Referencing the government’s NHS ten-year health plan that is aimed at giving community pharmacies a bigger role in prevention by expanding their role in screening for risk of cardiovascular disease, the report says “an easy win” is to build on the existing hypertension case-finding service to expand HF screening.
“Hypertension has a high population-attributable risk for HF, accounting for 39% of cases in men and 59% in women.
“Additional questions to aid in the detection of HF, with the option to refer for an NT-proBNP test at either a GP or a CDC, would significantly expand diagnostic screening of undetected heart failure cases, particularly in high-risk areas.”

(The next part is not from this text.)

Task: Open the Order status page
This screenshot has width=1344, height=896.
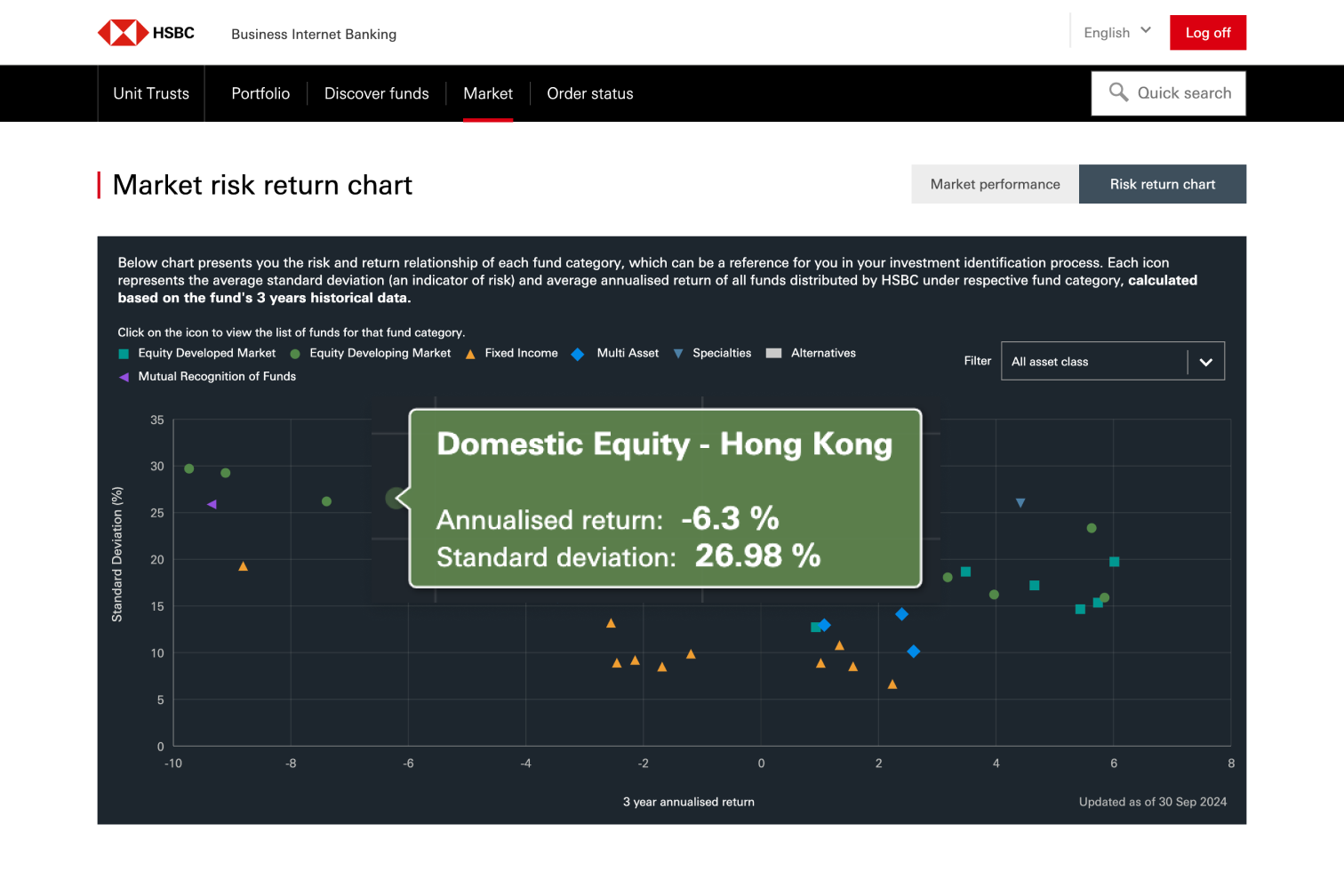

Writing in the report’s preface, Jim Moore, a GP with a specialist interest in cardiovascular medicine and immediate past president of the Primary Care Cardiovascular Society, said: “HF care has long been reactive — focused largely on treating patients in hospitals rather than earlier diagnosis and optimisation of care in the community. This approach is no longer sustainable.”
Paul Wright, lead cardiac pharmacist at Barts Heart Centre, told The Pharmaceutical Journal he is “really supportive” of the document as it raises several aspects of pathway optimisation that need to happen to improve outcomes in patients affected with heart failure.
It “recognises the significant impact that pharmacy” can have on improving health outcomes, he added.
“Given the wide impact of community pharmacists in supporting hypertension detection, a simple questionnaire regarding heart failure symptoms would seem a minimal effort with maximum gains to encourage NT-pro BNP testing in appropriate individuals”, he said.
“Depending on accessibility, this could also be through point-of-care testing to further streamline those individuals that need rapid assessment.”
Wright added that there is “a wealth of data” demonstrating pharmacy-led optimisation clinics achieve “rapid and optimal” medication titration of guideline recommended medical therapy.
“We are seeing more data specifically in heart failure clinics,” he said.
“Locally, we have demonstrated the impact of a virtual clinic model to rapidly up-titrate and initiate the four pillars of HF therapy in the STaRT HF clinic, which has demonstrated reductions in admissions, reduced need for cardiac devices, improvements in LV function and excellent patient feedback. This model is the future of heart failure titration.”